No moths were trapped until February this year when two further male fall webworms were found. At Easter, a further male moth was found near the Otahuhu Creek – about 4km away from the February finds – and yesterday another moth was found at the foot of Mt Wellington in the Tamaki-Panmure area.
“The distance between the latest finds means we require more information before we can decide on future management options.
“A technical advisory group (TAG) will be consulted to provide advice to MAF on future management options.
“MAF will also talk to local authorities and other stakeholders about future management activities. The next opportunity to take control measures against the larval stage of fall webworm will be this coming spring, 2005. “The trapping programme for fall webworm moths is vital in helping establish the density and spread of the pest. The trapping grid will be extended so that we can continue to build a picture of the nature of this incursion,” Ian Gear said.
The Ministry of Agriculture and Forestry has further extended vegetation movement controls under Section 131 (2) of the Biosecurity Act 1993, as these controls are considered to be an effective tool to limit the spread of this pest, Ian Gear said. The controls mean the movement of vegetation such as garden waste outside the zone is prohibited.

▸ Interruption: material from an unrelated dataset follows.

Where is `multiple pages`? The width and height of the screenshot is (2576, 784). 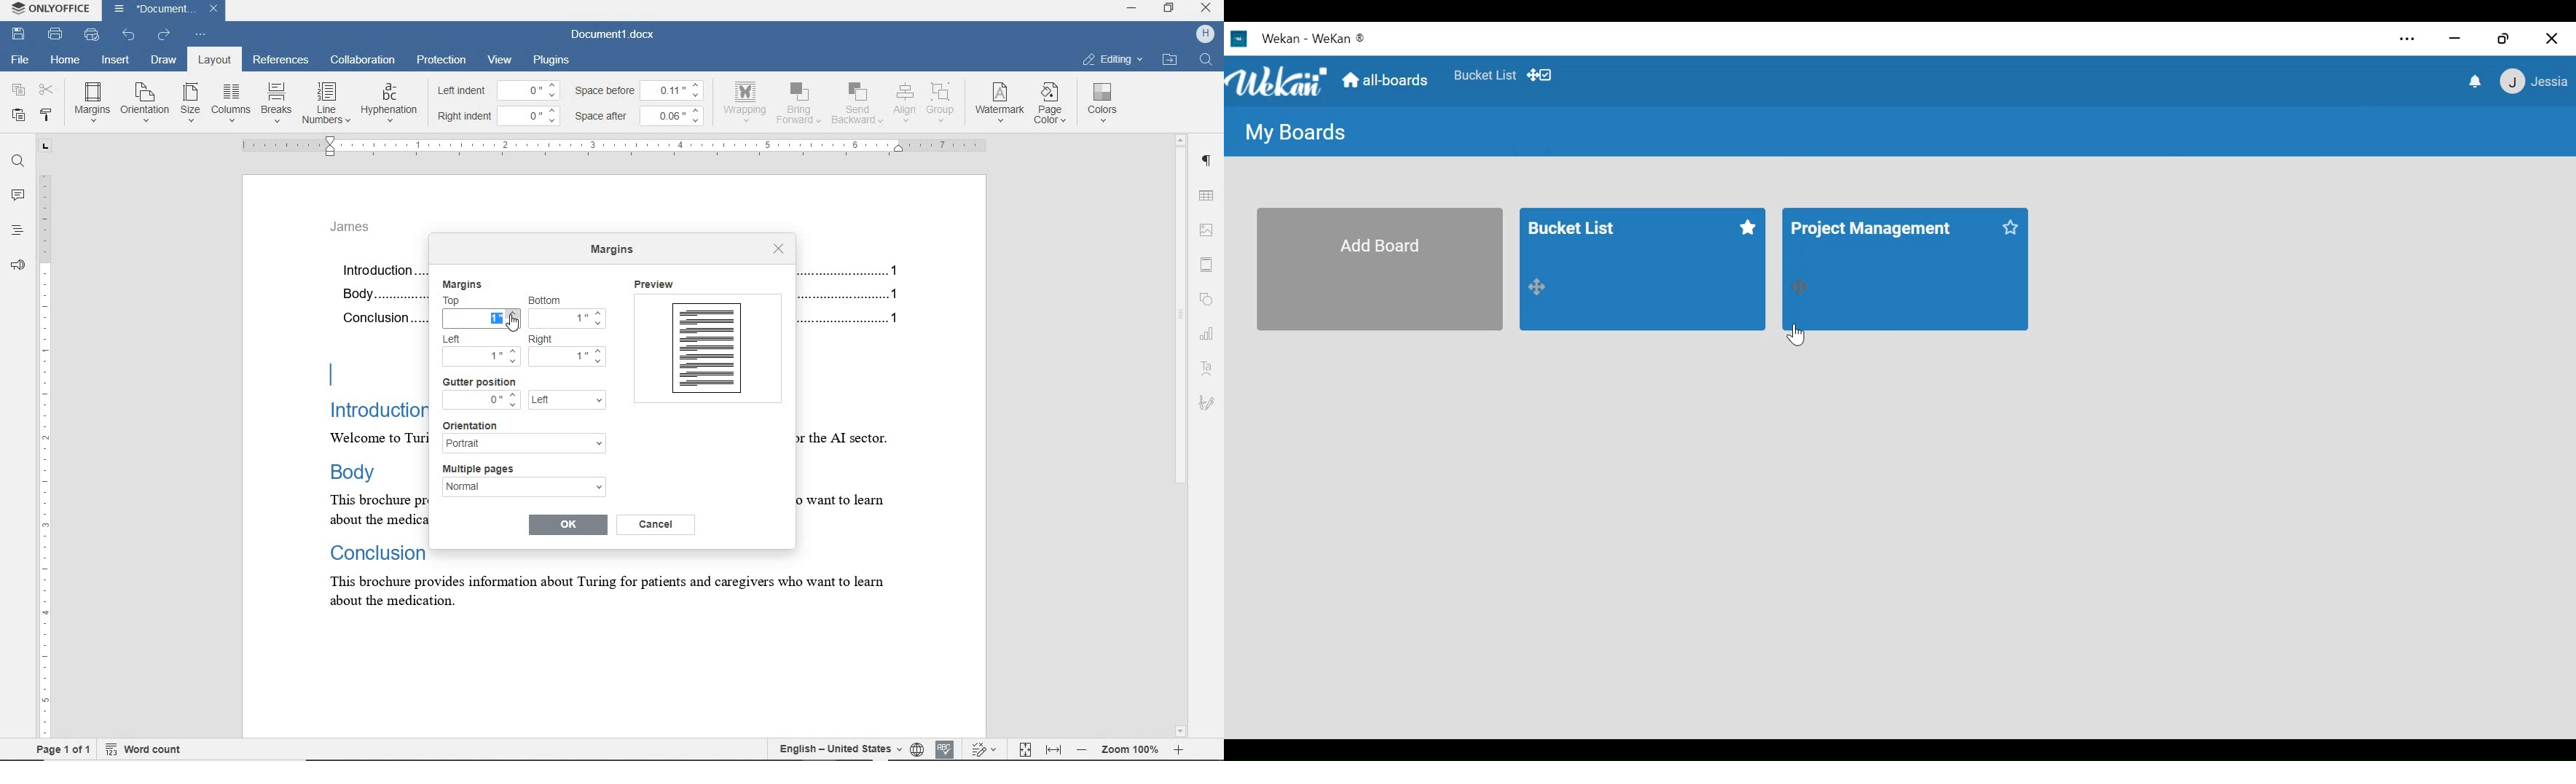
multiple pages is located at coordinates (485, 469).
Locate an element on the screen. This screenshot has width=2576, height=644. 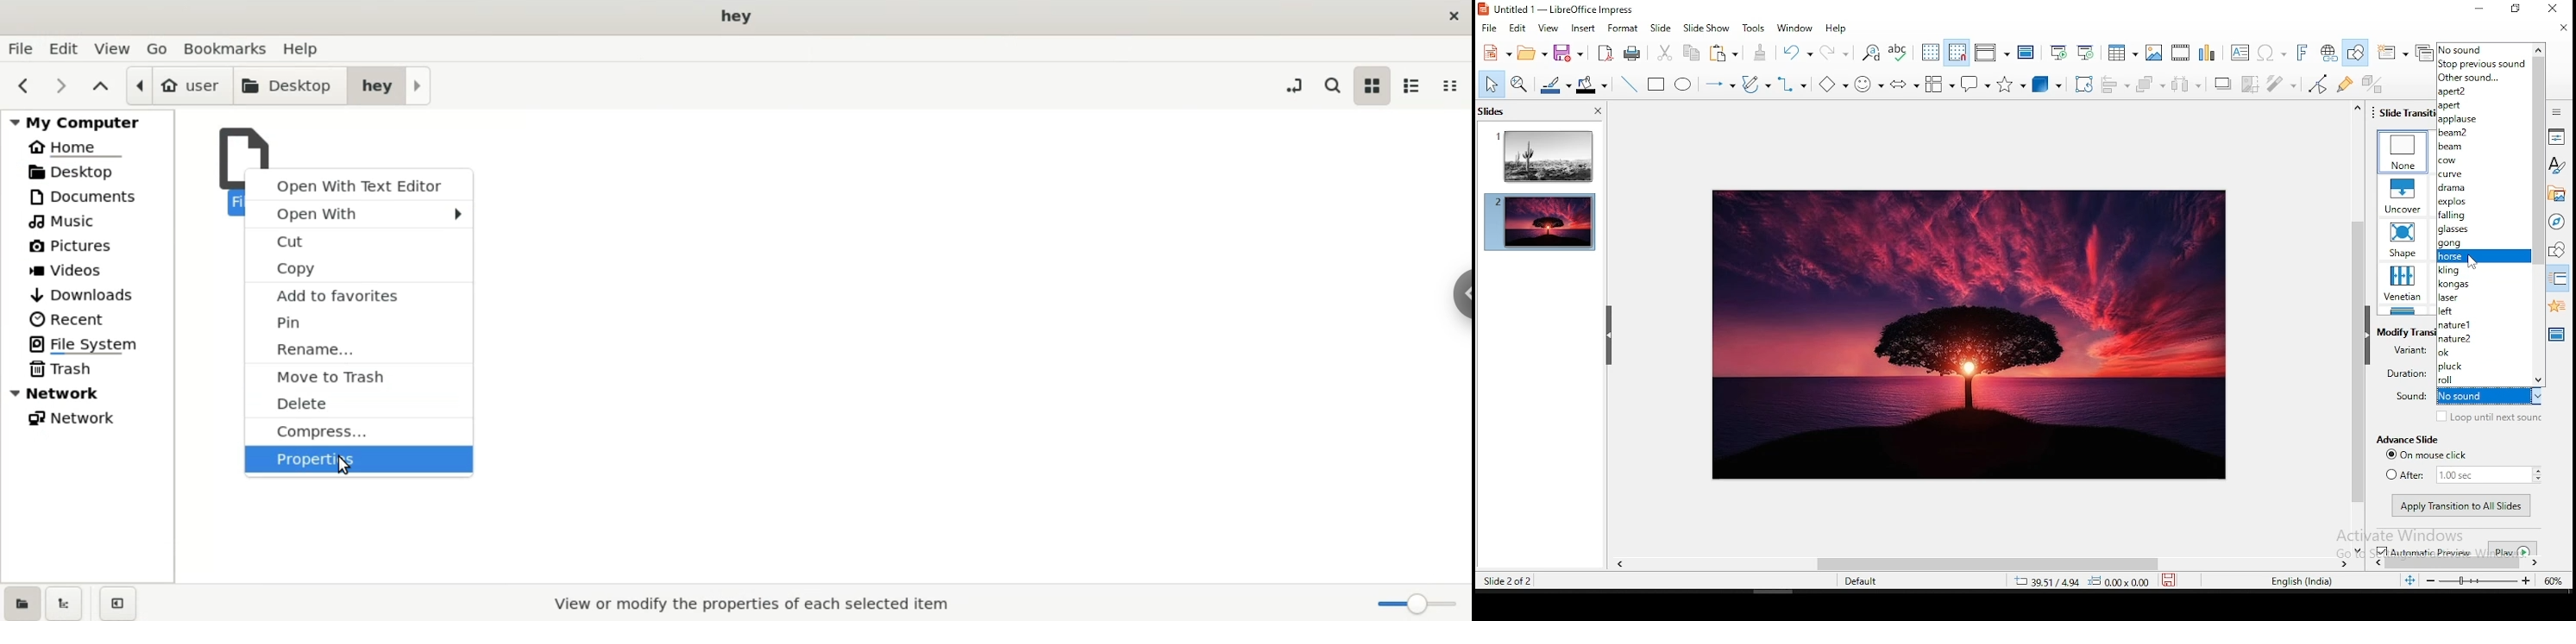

“It is an offence under the Biosecurity Act for anyone to knowingly cause the spread of the fall webworm. Unless a permit is issued, it is also an offence to move vegetation from the controlled area or to dispose of vegetation anywhere except the refuse transfer facilities at Pikes Point transfer station (Captain Springs Rd), commercial waste to the Greenmount landfill (Smails Rd), Kaipara Greenfield's transfer station (Cryers Rd) or Waste Disposal Services (Neales Rd). “We are confident that the residents of Mt Wellington and surrounding suburbs realise the impact that this pest could have and that they will comply with the vegetation movement controls.
We also ask everybody to take a good look in their gardens for any sign of this pest, which spins unique web structures in trees and shrubs,” Ian Gear said. A public notice advising of the details of the extent of the areas included in the Vegetation Control Zone will be placed in the New Zealand Herald on 13 April 2005. If anyone has any queries relating to vegetation movement control they can ring the information line on 0800 96 96 96.